TASK LIST:
1. In the devotional on Galatians 4:4-7, how long is the period of silence it says to begin with?
2. Pick up the devotional on Galatians 4:4-7 after its last sentence and carry it forward.

TEXT:
-----

By: Eric Tetzlaff
Begin with 2 minutes of silence
Galatians 4:4-7 (NASB)
4But when the fullness of the time came, God sent forth His Son, born of a woman, born under
the Law, 5so that He might redeem those who were under the Law, that we might receive the
adoption as sons. 6Because you are sons, God has sent forth the Spirit of His Son into our hearts, crying, “Abba! Father! 7Therefore you are no longer a slave, but a son; and if a son, then an heir through God.
With the fall of Adam and Eve, humans faced a life of sin, shame, suffering, and ultimately
slavery (see Genesis 3:10, 16-19, Galatians 4:8). In light of this, God offered them hope: the promise of a Savior who would one day free them from sin and the burdens it entails. Throughout the Old Testament scriptures, the people of God anticipated, sought after, longed for and rejoiced in the coming Savior. In Galatians 4:4, Paul reminds us that God remembered His promise and fulfilled the hopes of His people by sending His own Son to redeem humankind. God Himself became human, experiencing the limitations and suffering that we as humans face, and redeemed humankind, offering us freedom from slavery to sin and shame. Furthermore, Paul celebrates the fact that not only has God set us free, but He has also lifted
our shame by adopting each one of us into His family. He has given us a new name; a new
identity. We are no longer slaves and sinners. We are the sons and daughters of God!

-----

GIVEN RECORDS:
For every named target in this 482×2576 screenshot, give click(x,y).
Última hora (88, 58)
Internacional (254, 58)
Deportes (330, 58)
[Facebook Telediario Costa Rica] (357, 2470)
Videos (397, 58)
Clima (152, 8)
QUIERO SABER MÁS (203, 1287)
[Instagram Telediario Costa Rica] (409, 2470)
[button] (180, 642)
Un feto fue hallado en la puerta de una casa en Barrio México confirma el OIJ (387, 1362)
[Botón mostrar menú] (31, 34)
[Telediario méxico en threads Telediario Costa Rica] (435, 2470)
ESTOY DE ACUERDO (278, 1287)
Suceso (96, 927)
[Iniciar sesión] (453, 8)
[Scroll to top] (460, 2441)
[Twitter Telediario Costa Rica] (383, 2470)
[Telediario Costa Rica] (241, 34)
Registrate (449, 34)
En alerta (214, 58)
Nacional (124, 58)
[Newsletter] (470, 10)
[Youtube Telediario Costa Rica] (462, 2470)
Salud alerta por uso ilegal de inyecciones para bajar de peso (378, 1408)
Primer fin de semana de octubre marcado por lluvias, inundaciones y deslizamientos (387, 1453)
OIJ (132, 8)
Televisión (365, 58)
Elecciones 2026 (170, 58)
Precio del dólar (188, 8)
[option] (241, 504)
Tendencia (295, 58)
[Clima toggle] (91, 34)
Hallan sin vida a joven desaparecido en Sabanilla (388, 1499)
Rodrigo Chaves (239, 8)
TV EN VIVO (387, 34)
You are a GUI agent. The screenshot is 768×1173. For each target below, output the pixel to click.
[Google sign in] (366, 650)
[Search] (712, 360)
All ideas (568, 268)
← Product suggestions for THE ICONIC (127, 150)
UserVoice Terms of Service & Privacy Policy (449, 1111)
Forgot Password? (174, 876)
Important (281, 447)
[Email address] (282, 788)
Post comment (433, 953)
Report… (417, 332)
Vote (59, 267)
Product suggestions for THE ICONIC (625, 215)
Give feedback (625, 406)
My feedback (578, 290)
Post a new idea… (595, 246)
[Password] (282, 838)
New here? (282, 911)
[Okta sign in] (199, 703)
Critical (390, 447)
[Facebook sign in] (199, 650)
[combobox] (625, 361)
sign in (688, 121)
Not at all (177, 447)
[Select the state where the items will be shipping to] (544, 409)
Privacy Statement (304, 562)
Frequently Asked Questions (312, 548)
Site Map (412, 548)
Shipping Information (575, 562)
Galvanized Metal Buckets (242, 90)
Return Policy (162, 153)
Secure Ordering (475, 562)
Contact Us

-----

RESPONSES FOR EACH TASK:
1. Two minutes.

2.
During this time of Advent, let us rejoice in the comfort that though we still face sin, pain and
suffering in life, these do not define us. And let us hold our hope in Father God, who walks with
us, loves us and holds our trust dear.
Questions to Consider
How can you embrace and rejoice in your identity as a child of God? How can embracing this
identity help build hope?
Father God, thank you for redeeming me and welcoming me into your family. I celebrate and
rejoice in my identity as your child. Thank you for wanting to be close to me. Show me how to
fully embrace this identity, not just as knowledge, but as an integral part of my entire being.